The task: Only certain lines below are wanted: those starting at the line containing "Task: Click the" and ending at the line containing "At what coordinates should I click to accomplish: Open", both included, each retyped exactly.

Raw data:
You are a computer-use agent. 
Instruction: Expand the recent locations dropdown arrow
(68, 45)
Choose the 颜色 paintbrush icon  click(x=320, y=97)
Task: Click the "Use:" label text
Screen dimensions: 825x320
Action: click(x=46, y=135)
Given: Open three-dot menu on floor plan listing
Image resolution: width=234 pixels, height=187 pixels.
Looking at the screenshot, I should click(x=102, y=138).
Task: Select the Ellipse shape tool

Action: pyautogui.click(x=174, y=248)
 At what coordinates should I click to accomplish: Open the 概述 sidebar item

==

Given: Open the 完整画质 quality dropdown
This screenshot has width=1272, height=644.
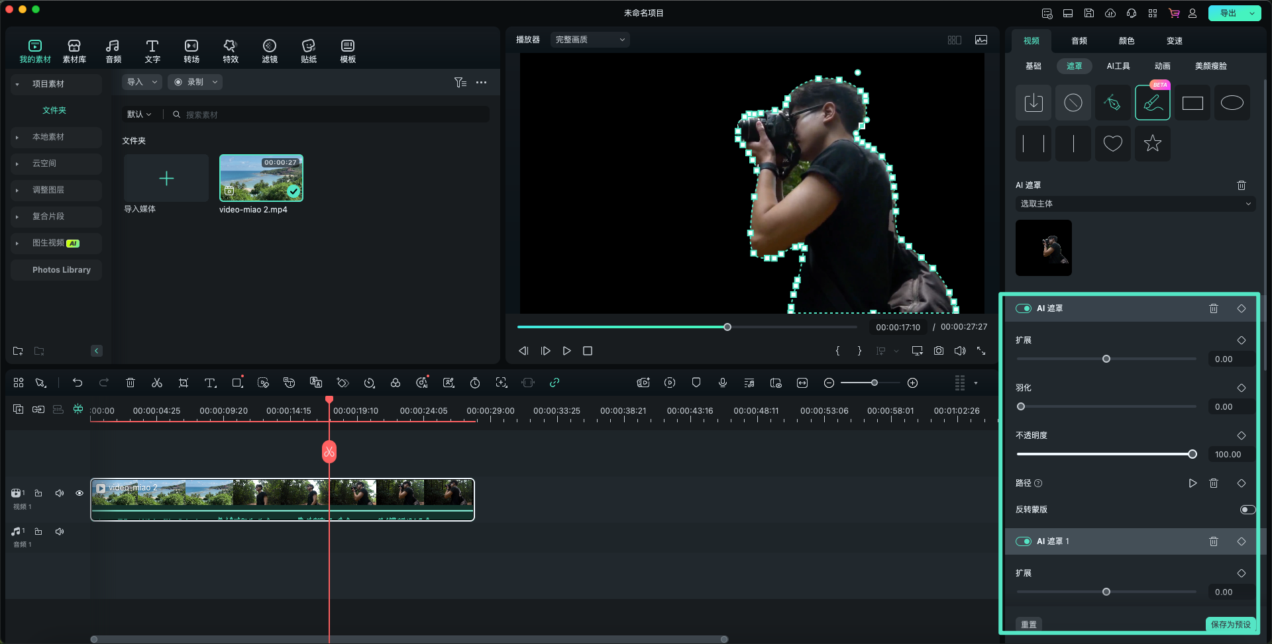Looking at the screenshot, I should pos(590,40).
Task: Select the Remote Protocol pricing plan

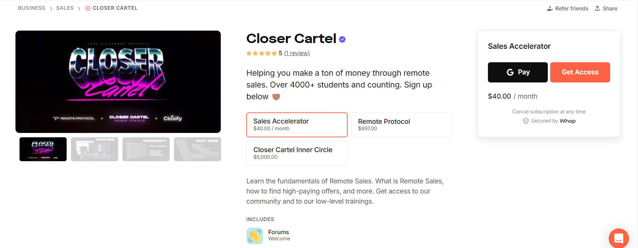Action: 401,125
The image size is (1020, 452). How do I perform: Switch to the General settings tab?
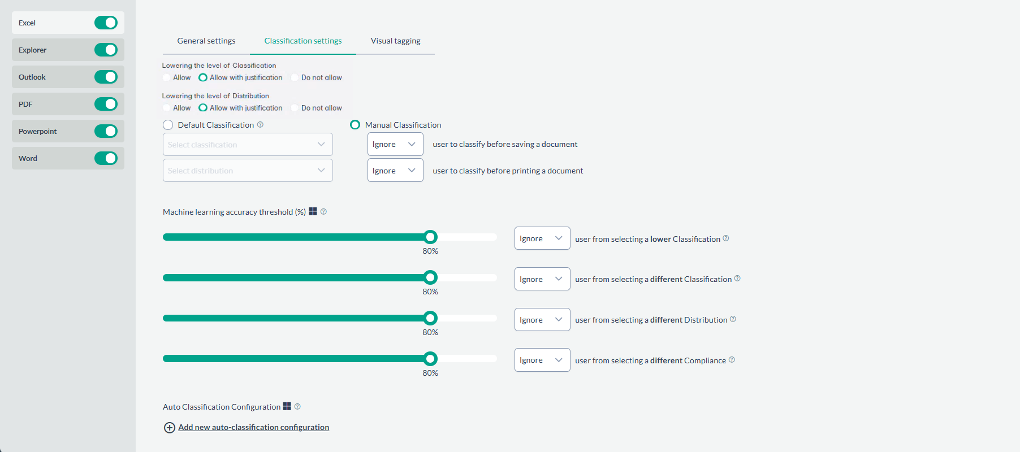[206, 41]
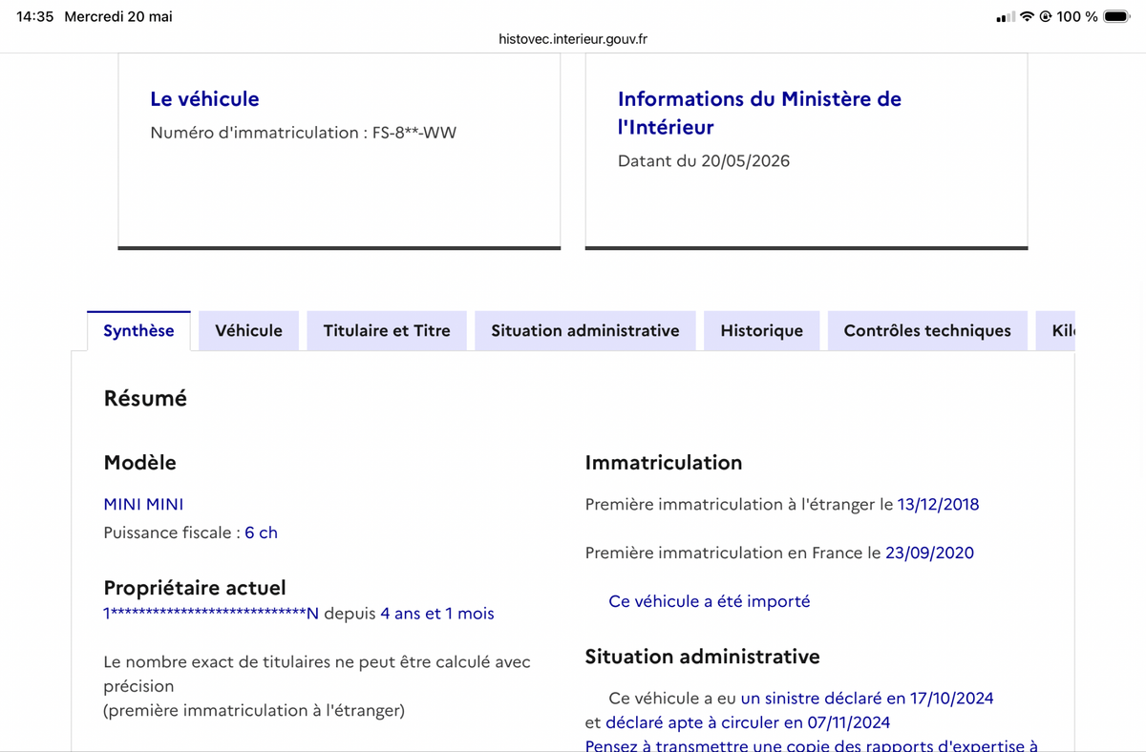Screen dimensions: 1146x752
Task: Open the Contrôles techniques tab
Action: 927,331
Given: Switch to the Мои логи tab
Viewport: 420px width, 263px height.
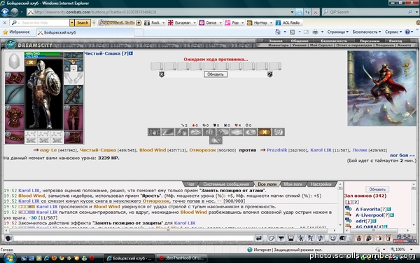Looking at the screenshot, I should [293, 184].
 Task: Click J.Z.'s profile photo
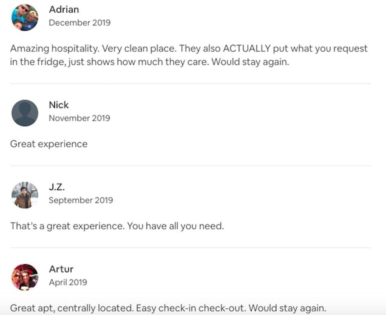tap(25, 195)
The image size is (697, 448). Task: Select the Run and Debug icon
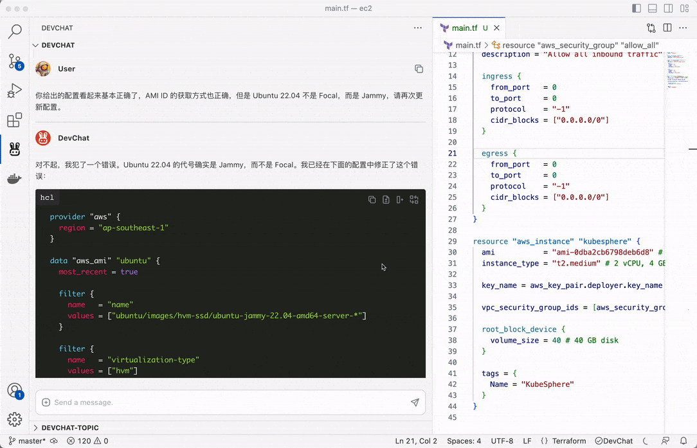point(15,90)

---

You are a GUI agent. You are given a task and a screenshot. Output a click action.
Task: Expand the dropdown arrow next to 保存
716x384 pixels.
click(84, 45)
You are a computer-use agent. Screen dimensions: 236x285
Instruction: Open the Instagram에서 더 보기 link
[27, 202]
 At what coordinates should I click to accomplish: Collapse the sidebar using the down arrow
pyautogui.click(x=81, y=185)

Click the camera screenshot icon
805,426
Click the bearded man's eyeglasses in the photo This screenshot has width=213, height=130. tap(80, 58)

The completed task:
Task: Click the "Use:" label text
Screen dimensions: 825x320
Action: click(x=46, y=135)
Given: Open three-dot menu on floor plan listing
Image resolution: width=234 pixels, height=187 pixels.
Looking at the screenshot, I should click(x=102, y=138).
Task: Select the Ellipse shape tool

Action: pyautogui.click(x=174, y=248)
 At what coordinates should I click to accomplish: Open the 概述 sidebar item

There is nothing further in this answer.